▸ **TEXT BLOCK**
[START]

# Belstone Pump House Okehampton June2010



## Lamb Phall (Jun 9, 2010)

The forecast was for rain so we set off, sat nav programmed 1hr later after driving through heavy rain and thick fog, we arrived at Belstone and the sun came out .
What can I say about this village apart from its got to be one of the prettiest villages I have visited nestling in an incredible landscape. As you walk around the village you come across numerous sites of old farm machinery just lying at the roadside rotting away, left for years undisturbed and being reclaimed by nature.
As pretty this village is it reminded me of that village out of the Wicker Man.
Once you find the correct route to the Pump house there are two ways of getting to it one by the main footpath that leads you to some inspection pit covers, the other way is to follow the river how I could have jumped in there to cool off, you will have to cut across the moor to the inspection covers then on to the Pump house.

*This place has been documented before but just a quick reminder*

_Dotted around the valley floor are various boreholes, their presence marked by mounds with concrete entrances that make them look like underground military bunkers. There is also a sunken aeration plant and pump station, with skylights punctuating a turf roof now burrowed by rabbits; it is less than a mile up the service track from Birchy Lake, downhill on the left, just as the ruin of Irishman's Wall running up to Belstone Tor is reached. But despite being done by an act of parliament, the water sprites never delivered the quantity decreed. _


----------



## sheep21 (Jun 9, 2010)

[END]

▸ **EXERCISE INSTRUCTIONS**
Repeat the passage of the Belstone Pump House thread from "# Belstone Pump" to "sun came out .", word for word.

▸ **DATA SEGMENT**
[START]

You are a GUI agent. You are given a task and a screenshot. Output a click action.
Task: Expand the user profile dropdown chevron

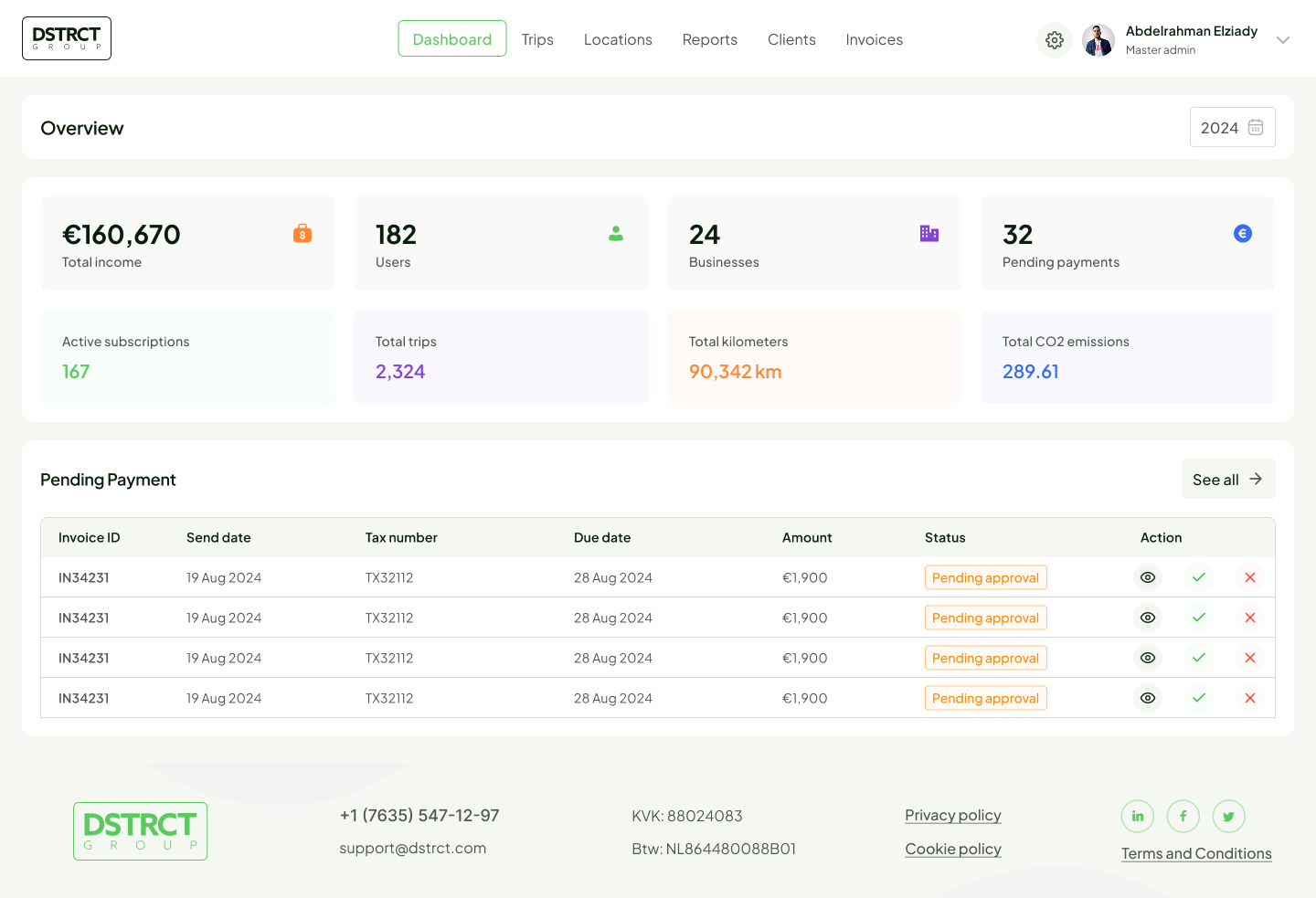tap(1283, 40)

[END]

▸ **OUTPUT**
# Belstone Pump House Okehampton June2010



## Lamb Phall (Jun 9, 2010)

The forecast was for rain so we set off, sat nav programmed 1hr later after driving through heavy rain and thick fog, we arrived at Belstone and the sun came out .